(Items listed in a dataset)
▽
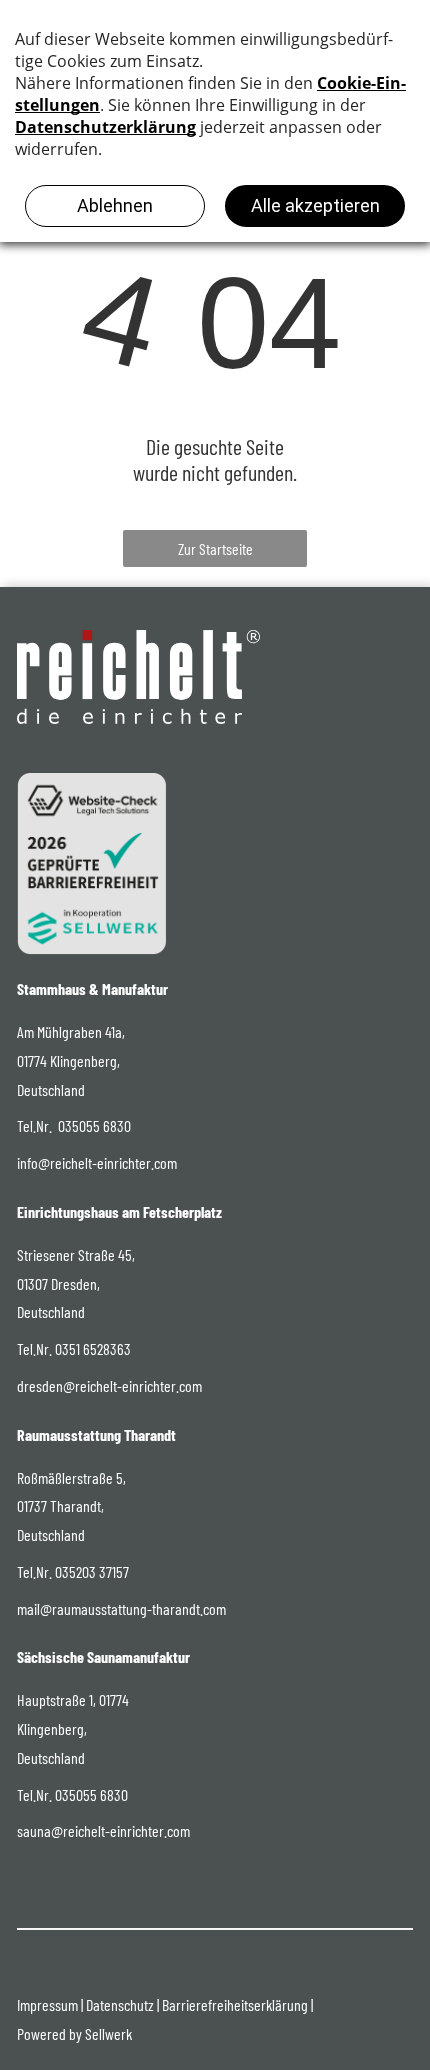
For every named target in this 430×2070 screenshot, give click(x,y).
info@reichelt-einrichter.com (97, 1162)
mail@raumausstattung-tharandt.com (121, 1608)
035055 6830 (94, 1125)
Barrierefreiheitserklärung (235, 2004)
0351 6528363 (93, 1348)
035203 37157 (92, 1571)
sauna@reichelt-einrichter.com (103, 1830)
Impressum (47, 2004)
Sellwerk (108, 2033)
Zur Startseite (215, 548)
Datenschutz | (122, 2004)
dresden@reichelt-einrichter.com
△
From the records above, copy each line that contains the word "einrichter".

info@reichelt-einrichter.com (97, 1162)
sauna@reichelt-einrichter.com (103, 1830)
dresden@reichelt-einrichter.com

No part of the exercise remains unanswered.